Le grotte di Palazzolo, come dicevamo, sono trasformate nel film di Leone nelle grotte di San Isidro, rifugio scelto dai ribelli messicani per sfuggire alle truppe governative, ma che diventa in realtà una trappola mortale. Dopo aver decimato l'esercito nemico, grazie allo stratagemma del ponte minato, John e Juan raggiungono finalmente il nascondiglio dei rivoluzionari, ma ad attenderli sarà una triste scoperta. I ribelli, molti dei quali sono gli stessi prigionieri politici liberati a malincuore da Juan nei cavaeu della banca dove erano stati rinchiusi (Jaun pensava in realtà di svaligiare montagne d'oro), sono stati infatti brutalmente massacrati dalle truppe nemiche. Tra le vittime c'è il padre di Juan e tutti i suoi cinque figli (ancora un altro riferimento alla Resistenza con la tragica storia dei fratelli Cervi). Si tratta di una delle sequenze più intense e struggenti del film, oltre che più significative (il massacro dei suoi familiari convince definitivamente Juan alla causa della rivoluzione), con le celebri carrellate di Leone che mostrano grovigli di corpi senza vita ammucchiati nelle cavità delle grotte. Una sequenza resa ancor più toccante dalla musica dolcissima di Morricone (indimenticabile il leitmotiv del film Sean Sean) e dalla fotografia calda e avvolgente che rende pressoché irriconoscibile il suggestivo paesaggio dei Castelli Romani. Nelle grotte doveva svolgersi anche un'altra sequenza, poi tagliata in fase di montaggio, che mostrava i rivoluzionari riuniti con aria preoccupata e confusa.

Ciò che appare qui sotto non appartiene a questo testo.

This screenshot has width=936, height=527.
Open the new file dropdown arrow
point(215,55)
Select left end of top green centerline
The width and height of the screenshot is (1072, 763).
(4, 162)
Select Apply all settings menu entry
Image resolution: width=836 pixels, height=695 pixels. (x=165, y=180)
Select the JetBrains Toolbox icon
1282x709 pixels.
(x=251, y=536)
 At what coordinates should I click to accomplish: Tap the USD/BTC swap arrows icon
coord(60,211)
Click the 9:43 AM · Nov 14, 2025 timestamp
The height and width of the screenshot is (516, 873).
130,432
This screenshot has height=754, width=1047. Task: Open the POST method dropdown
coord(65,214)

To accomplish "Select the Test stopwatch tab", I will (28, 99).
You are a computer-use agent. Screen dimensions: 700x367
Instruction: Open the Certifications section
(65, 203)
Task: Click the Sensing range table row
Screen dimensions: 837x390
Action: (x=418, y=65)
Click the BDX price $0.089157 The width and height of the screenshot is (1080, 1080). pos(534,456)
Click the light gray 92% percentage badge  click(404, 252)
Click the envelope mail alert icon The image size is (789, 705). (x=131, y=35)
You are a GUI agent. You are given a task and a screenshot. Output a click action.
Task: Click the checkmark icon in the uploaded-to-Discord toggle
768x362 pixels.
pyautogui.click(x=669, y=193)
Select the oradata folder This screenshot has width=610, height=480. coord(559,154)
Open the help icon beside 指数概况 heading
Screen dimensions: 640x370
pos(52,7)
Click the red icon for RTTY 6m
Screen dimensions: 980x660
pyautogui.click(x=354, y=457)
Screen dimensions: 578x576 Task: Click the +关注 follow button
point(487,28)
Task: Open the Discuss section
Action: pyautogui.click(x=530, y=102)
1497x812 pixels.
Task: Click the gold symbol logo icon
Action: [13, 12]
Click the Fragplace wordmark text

Le cave di Palazzolo saranno utilizzate dal cinema anche in altre occasioni. È qui che avviene l'eruzione del vulcano filippino nel film I cacciatori del cobra d'oro (1982), B movie realizzato sulla scia del successo de I predatori dell'arca perduta da Antonio Margheriti (autore in Giù la testa degli effetti speciali), e sempre nelle grotte di Palazzolo sono state girate diverse scene del curioso thriller Una lama nel corpo (1966) di Lionello De Felice.